De-duplicate the Duplicate Records from Scratch
Identify similar records, Sparse matrix multiplication
Online world is full of duplicate listings. In particular, if you are an online travel agency, and you accept different suppliers that provide you information for the same property.
Sometimes the duplicate records are obvious that makes you think: How is it possible?
Another time, the two records look like they are duplicates, but we were not sure.
Or, if you work for a company that has significant amount of data about companies or customers, but because the data comes from different source systems, in which are often written in different ways. Then you will have to deal with duplicate records.
I think the best data set is to use my own. Using the Seattle Hotel data set that I created a while ago. I removed hotel description feature, kept hotel name and address features, and added duplicate records purposely, and the data set can be found here.
An example on how two hotels are duplicates:
The most common way of duplication is how the street address is input. Some are using the abbreviations and others are not. For the human reader it is obvious that the above two listings are the same thing. And we will write a program to determine and remove the duplicate records and keep one only.
TF-IDF + N-gram
- We will use name and address for input features.
- We all familiar with tfidf and n-gram methods.
- The result we get is a sparse matrix that each row is a document(name_address), each column is a n-gram. The tfidf score is computed for each n-gram in each document.
I discovered an excellent library that developed by ING Wholesale Banking, sparse_dot_topn which stores only the top N highest matches for each item, and we can choose to show the top similarities above a threshold.
It claims that it provides faster way to perform a sparse matrix multiplication followed by top-n multiplication result selection.
The function takes the following things as input:
- A and B: two CSR matrix
- ntop: n top results
- lower_bound: a threshold that the element of A*B must greater than output
The output is a resulting matrix.
After running the function. The matrix only stores the top 5 most similar hotels.
The following code unpacks the resulting sparse matrix, the result is a table where each hotel will match to every hotel in the data(include itself), and cosine similarity score is computed for each pair.

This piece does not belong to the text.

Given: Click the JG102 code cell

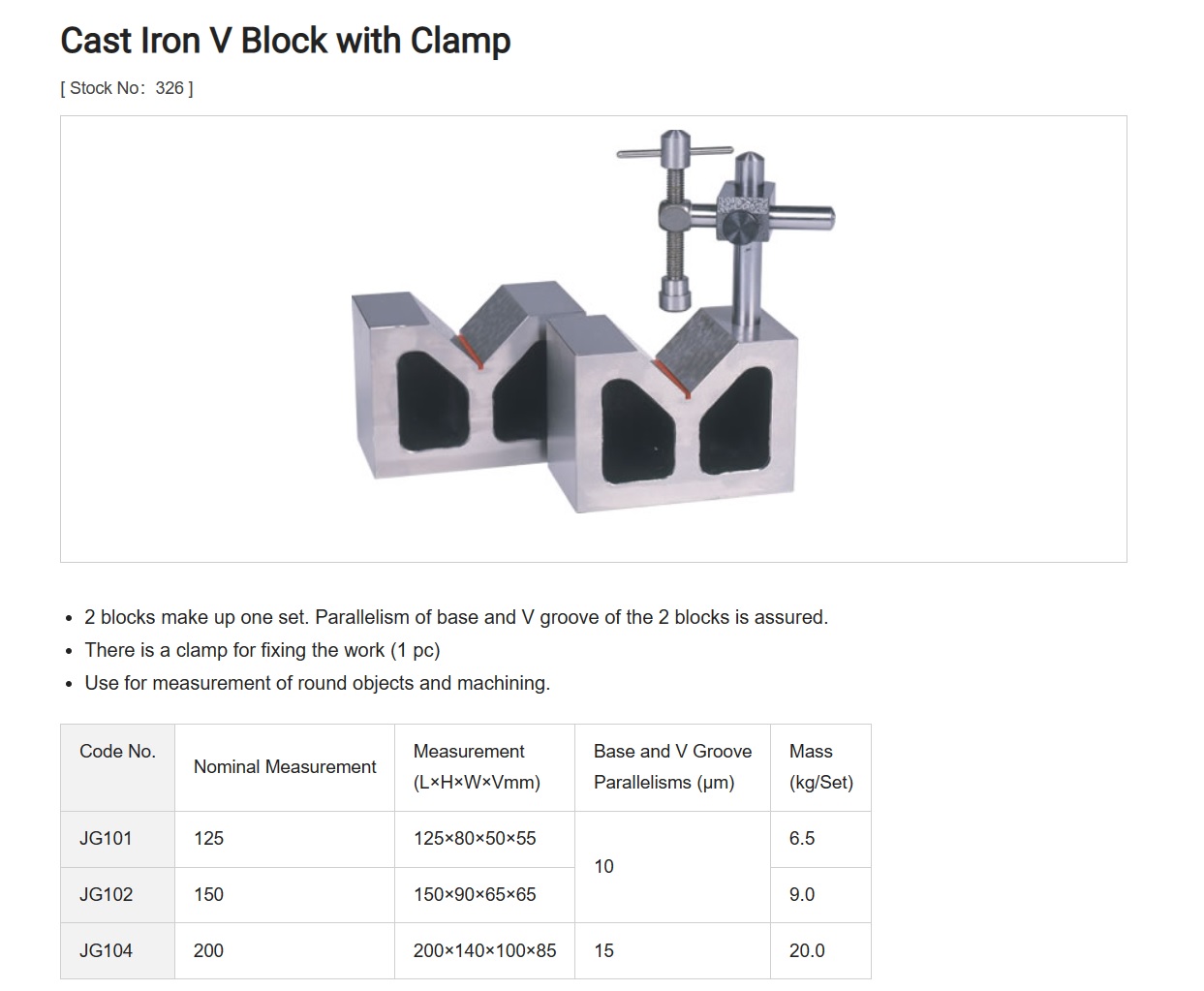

We are only interested in the top matches except itself. So we are going to visual examine the resulting table sort by similarity scores, in which we determine a threshold a pair is the same property.
matches_df[matches_df['similarity'] < 0.99999].sort_values(by=['similarity'], ascending=False).head(30)
I decided my safe bet is to remove any pairs where the similarity score is higher than or equal to 0.50.
matches_df[matches_df['similarity'] < 0.50].right_side.nunique()
After that, we now have 152 properties left. If you remember, in our original data set, we did have 152 properties.